News from Africa, Arkansas and Anywhere I happen to be at the moment

Follow me as I "Celebrate the Journey" of my life: Recently in Kisoro Uganda,for three years as a medical missionary(Lay Mission Helper-www.laymissionhelper.org) working with those infected and affected with HIV-AIDS, Public Health and babies at risk. Presently,in Arkansas awaiting my next "Call" to service.

Wednesday, July 02, 2008

--------Let Go And Let God---


--------- Part Two ------ Let Go and Let God

I arrived here yesterday with two specific challenges (don’t ya just love how we can turn a problem into a challenge just by changing the word? ) Try it—it actually works! The word “problem” sounds so final, so unfixable. Somehow with “challenge” comes hope and a sense that we have some say in the outcome.

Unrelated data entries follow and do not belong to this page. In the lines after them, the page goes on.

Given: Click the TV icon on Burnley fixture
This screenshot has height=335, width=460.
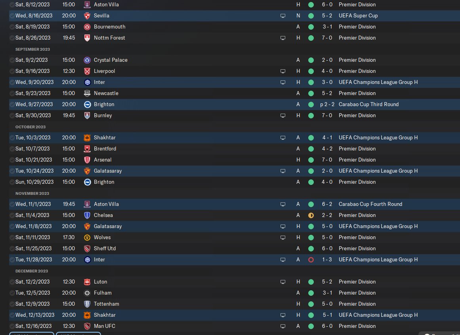Looking at the screenshot, I should (x=283, y=116).
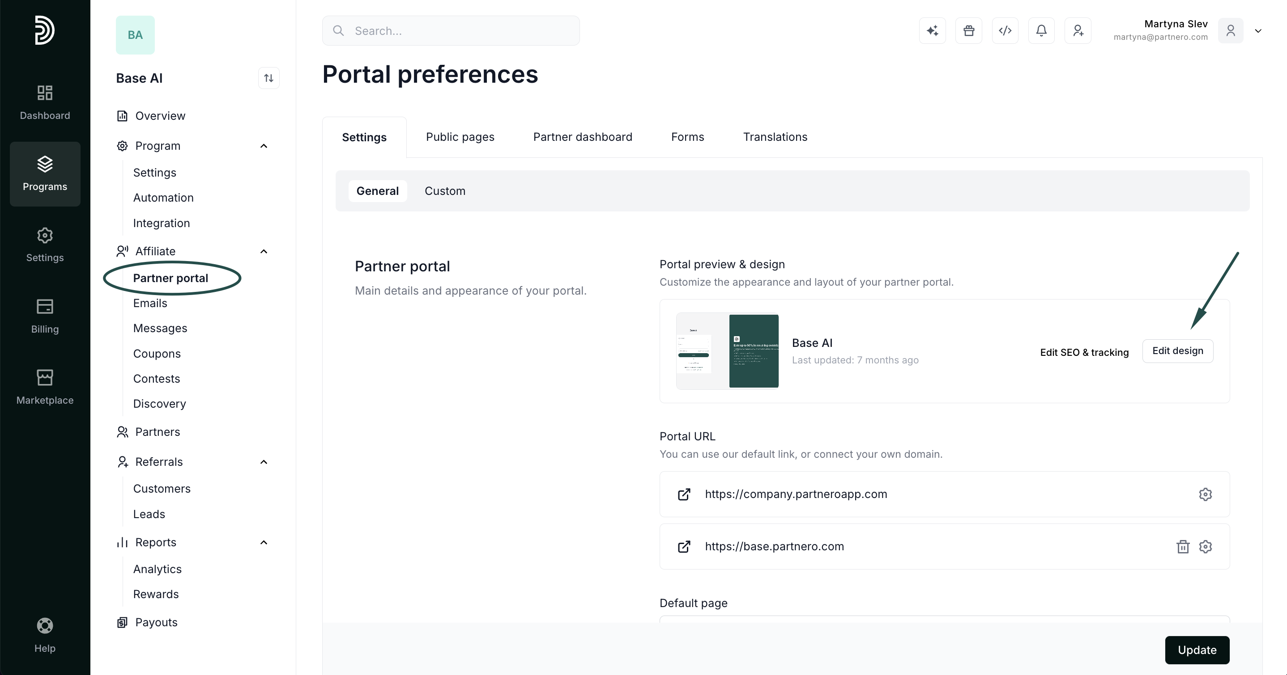Open Billing in the left rail
1287x675 pixels.
(45, 317)
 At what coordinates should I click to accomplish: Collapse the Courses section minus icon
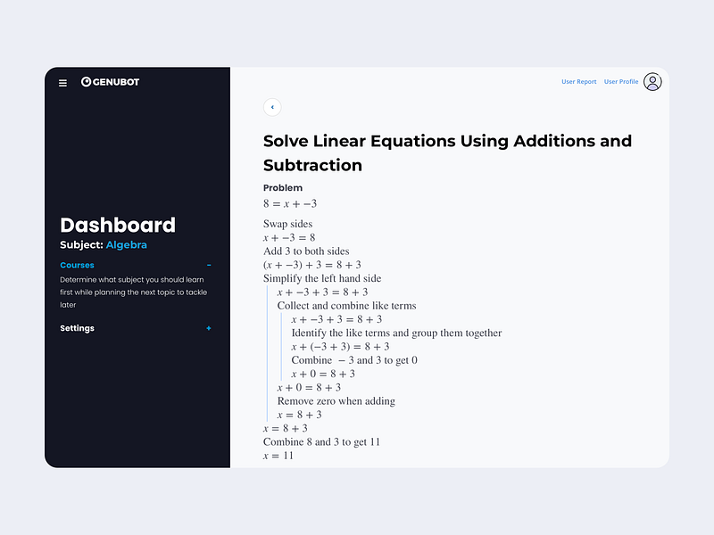[209, 265]
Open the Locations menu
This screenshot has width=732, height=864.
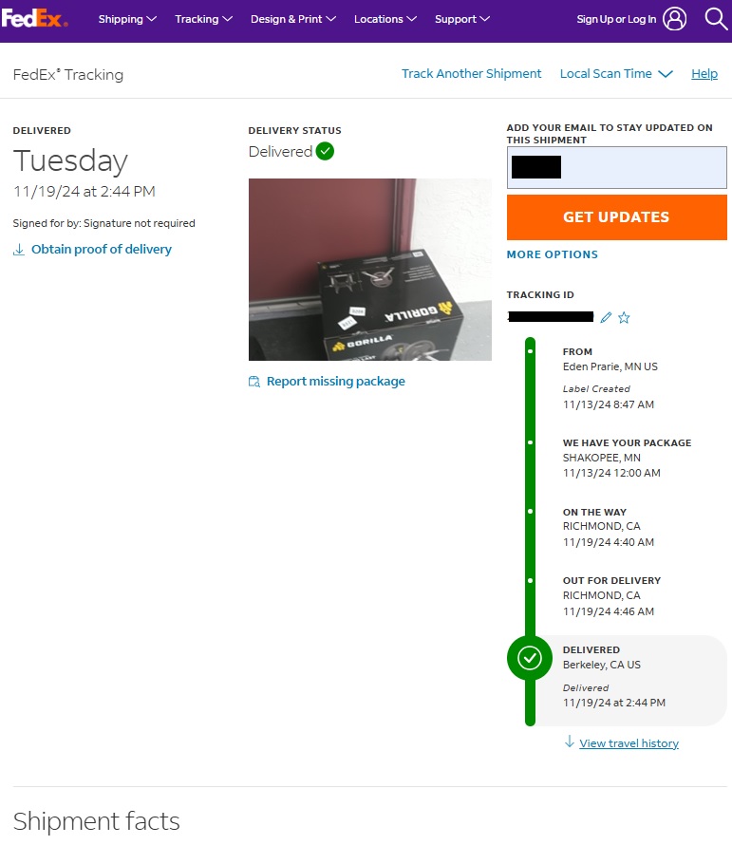(x=385, y=19)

In any case, back to the two challenges: the first Michael is finding a more comfortable place in my life, though I imagine it will be an ongoing process. The second has to do with my work in the Pediatric Ward at St. Francis Hospital

I was delighted when an opportunity to split my time between Public Health and Peds came along. Having been a Pediatric Nurse for so many years, I missed using my skills and definitely missed caring for ill children.

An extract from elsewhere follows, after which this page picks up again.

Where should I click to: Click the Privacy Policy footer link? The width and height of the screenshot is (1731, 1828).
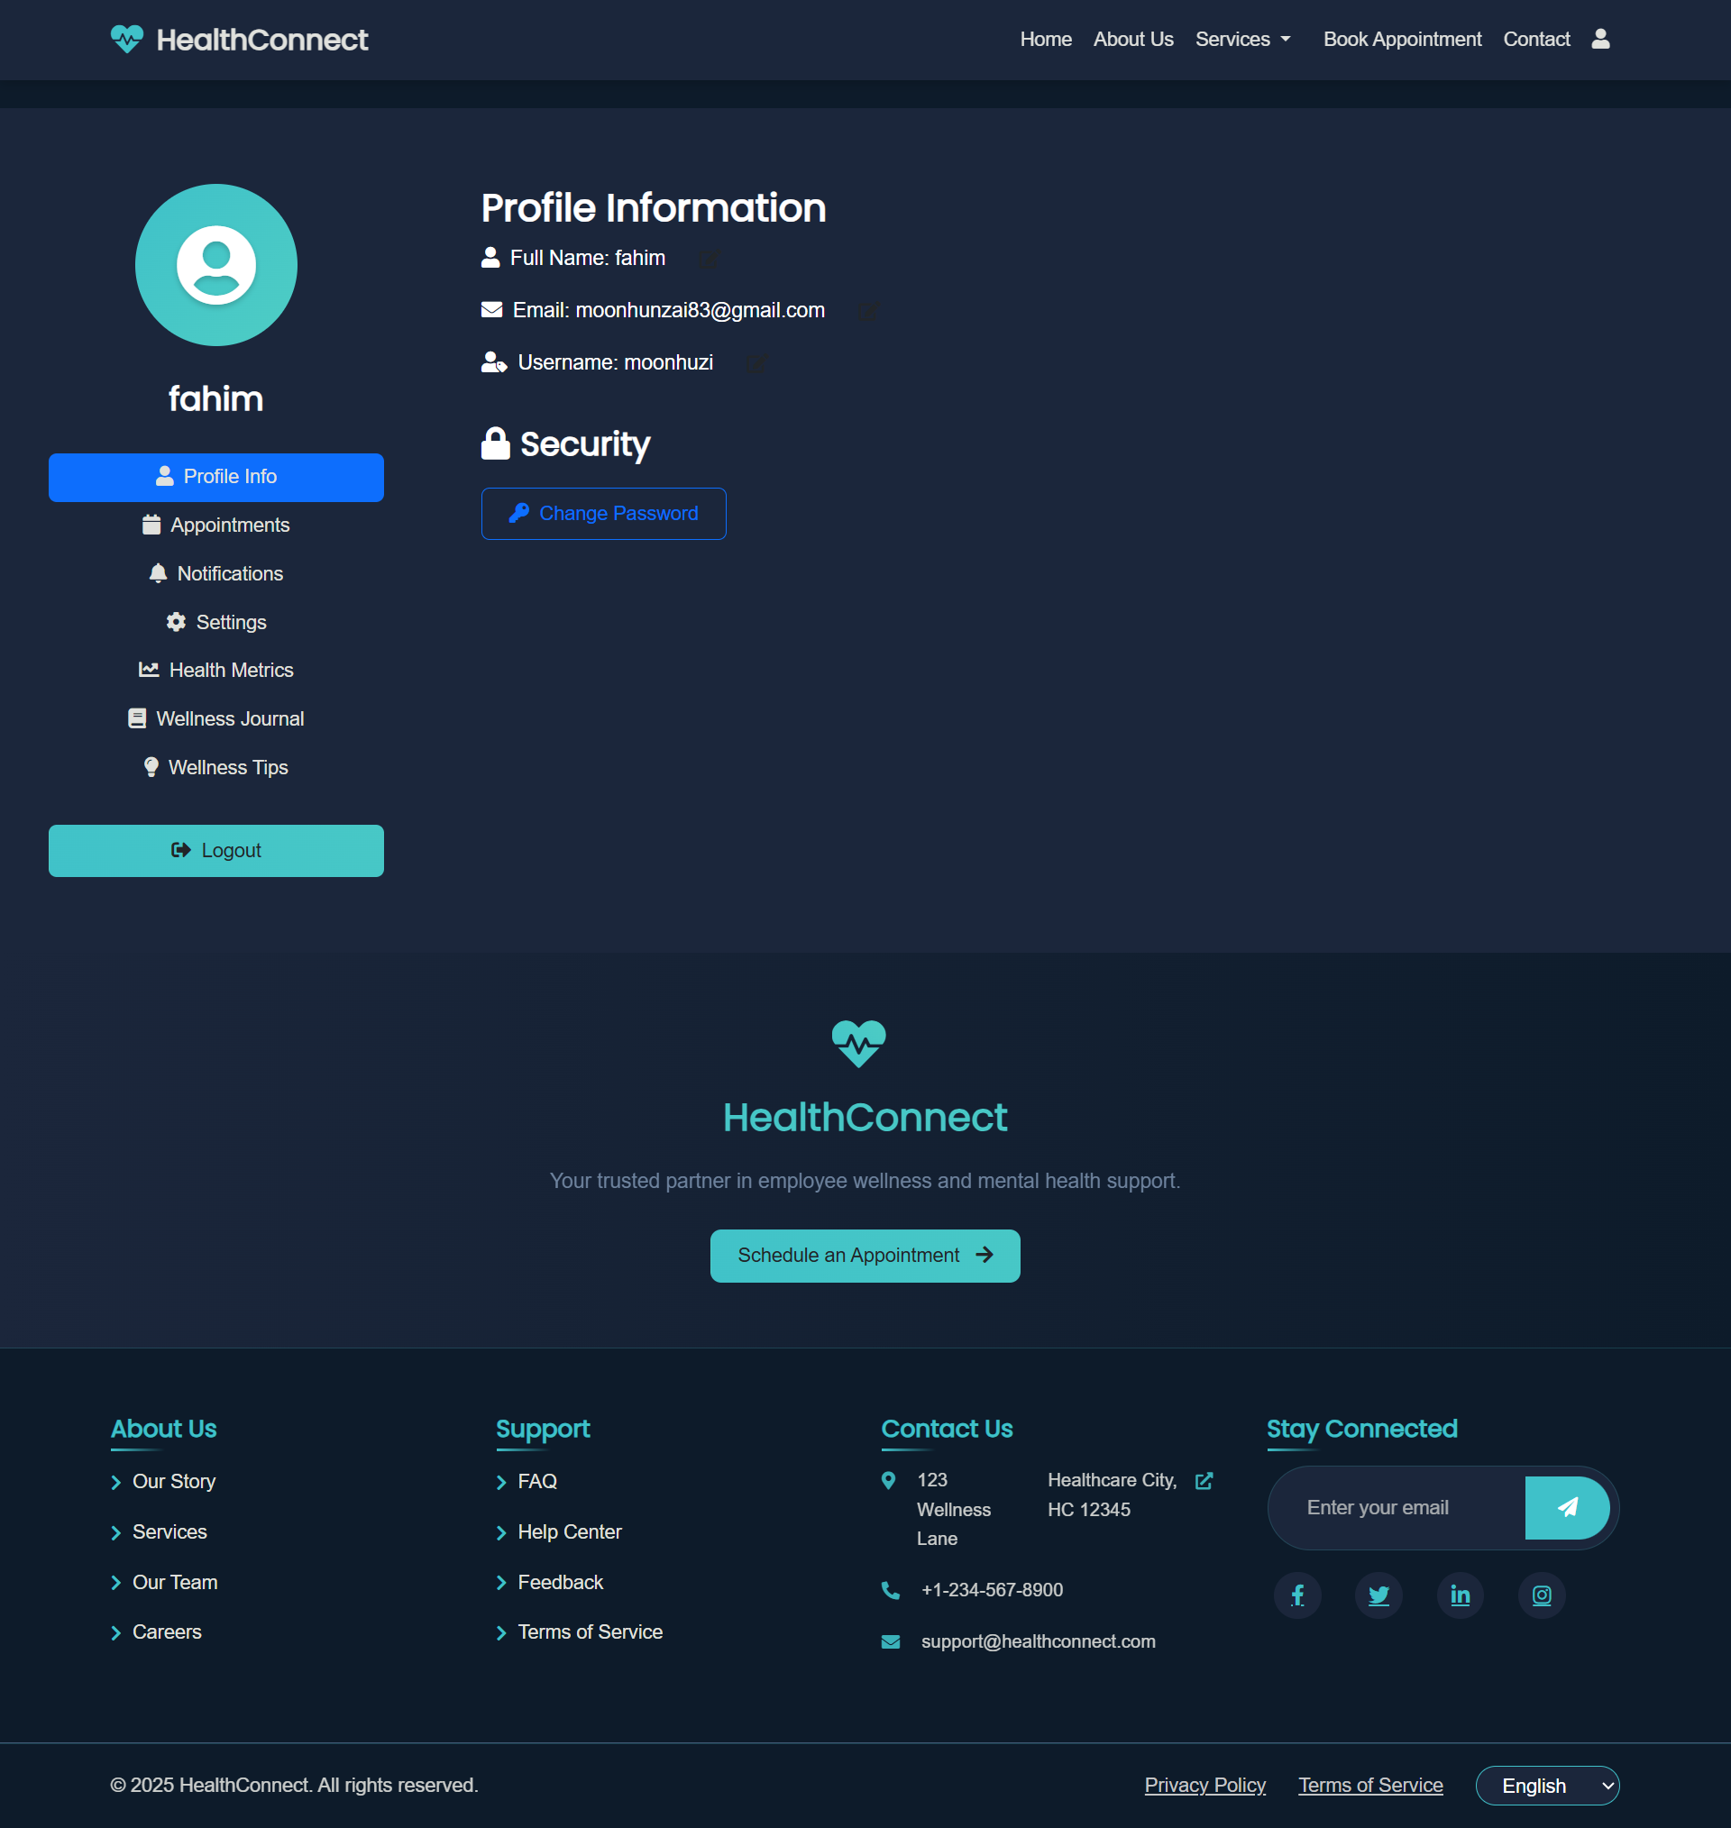click(x=1204, y=1786)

Shortly after my vacation there was a Continuing Education Class from an MD connected with the Minister of Health on “The Leading Cause of Deaths in Children in Uganda”. The answer was decidedly Malaria, which almost every child in Uganda has had once or twice. The outcome depends on the severity of the illness and, the timeliness of the treatment.

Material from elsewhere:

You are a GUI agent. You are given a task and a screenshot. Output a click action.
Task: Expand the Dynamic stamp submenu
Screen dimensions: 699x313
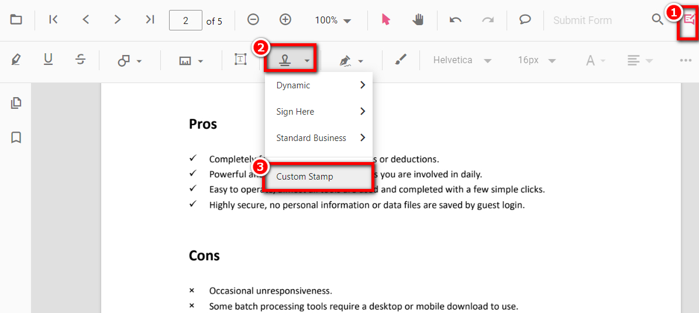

During his presentation the Dr. said that they had come to our Pediatric Ward some 4 or 5 months ago and randomly took x amount of charts as a survey. The results were astounding on many levels but what knocked me off my seat was the % for doing heart rates (pulses) on the children was only 8% and the % for doing respirations (how many breaths one takes in a minute) was a whopping 0% !!!

If indeed more pulse or respirations had been taken, they were not recorded and any medical person will tell you “If it’s not been charted, it not been done.”

This was my open door to work in Peds and I jumped at the chance In April, I started to go there after lunch and take and teach how to take Vitals (Temperatures, Heart Rates and Respirations) on every child. Since I have had so many years experience with listening to “breath sounds” I threw that in as a bonus, in hopes it would give the medical personnel some extra information on which to they could base their treatment...

The response has been mixed and when I say mixed I don’t mean different reactions from various people, I mean different reactions from individuals depending on how what I do or say affects them at the time.

Most greet me with “Welcome” and “Thank you for the work”. One Charge Nurse even encouraged the nursing students to learn how to do Ob’s ( Observations) , or Vitals, by taking turns going thru the Ward with me. Their response is one of surprise that I know “how” to take a pulse or respirations on a child or that it is done at all. I find most of the nursing students willing and anxious to learn, it’s the trained nurses and Clinicians(like our Nurse Practitioners ) and M.D.’s (except Dr. Leonard Ssenyonjo) who seem uninterested in anything I have to say.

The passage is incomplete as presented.